Figure 1D shows a clear positive trend for earthworm abundance under organic agriculture. Organic agriculture generally resulted in increased aggregate stability and greater SOM content. Overall, no clear trend was found for pH.

A decrease in yield under organic agriculture was observed, with median values indicating an ‘organic yield gap’ of 11%. These results are similar to those reported by Gunst et al. (2007), Zhang et al. (2007), Scoones and Elsaesser (2008), Mondelaers et al. (2009), Stolze et al. (2000), Gomiero et al. (2011), Gattinger et al. (2012), Romanyà et al.(2012), Seufert et al (2012), Song et al. (2012), Tuomisto et al. (2012), Wortman et al. (2012) and Ponisio et al. (2014). Alternatively, some studies reported no significant differences in yield under organic cultivation compared to conventional agriculture (e.g. Eyhorn et al., 2007), or even higher under organic management (Melero et al., 2006).

Although the ‘organic yield gap’ is widely reported, it is also recognised that judicious land management can help to decrease it. For example, Ponisio et al. (2014) reported that agricultural diversification practices (multi-cropping and crop rotations) substantially reduced the yield gap when the methods were applied in purely organic systems. Other studies have shown that organically managed cropping systems have lower long-term yield variability (Smolik et al., 1995; Lotter et al., 2003).

Nine local studies on the effect of organic farming on soil pH (Condron et al., 2000; Gosling and Shepherd, 2005; Marinari et al., 2006; Melero et al., 2006; Eyhorn et al., 2007; Heinze et al., 2010; Reganold et al., 2010; Ge et al., 2011; Domagala-Swiatkiewicz and Gastol, 2013) confirm how remarkably small soil pH differences are between organic and conventional systems (on similar soils). In six out of the nine cases, pH is slightly but not significantly lower in organic systems, with all observed differences being < 0.4 units. In the Swiss DOK experiment, soil pH was slightly higher in the organic systems (Mäder et al., 2002). Generally, soil pH depends on the soil type and its buffering capacity, and the type of organic fertilizer or soil amendment applied. It is therefore of paramount importance to specifically consider the local soil and management conditions.

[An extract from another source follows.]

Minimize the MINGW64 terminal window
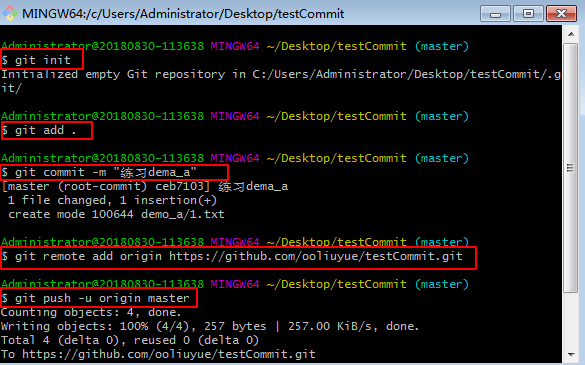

There is a close relationship between organic matter content and aggregate stability (Loveland and Webb, 2003). Various studies confirmed that organic farming significantly improved aggregate stability compared to conventional systems (Jordahl and Karlen, 1993; Gerhardt, 1997; Siegrist et al., 1998; Mäder et al., 2002; Schjønning et al., 2002; Williams and Petticrew, 2009). Besides enhancing soil water retention, organic farming seems to improve water use efficiency, especially under drought conditions this can lead to organic crops out-yielding conventional crops by 70–90% (Lotter et al., 2003; Gomiero et al., 2011). Finally, higher organic input under organic farming systems leads to a more vibrant soil life, which in turn creates a more stable soil structure (Tsiafouli et al., 2014).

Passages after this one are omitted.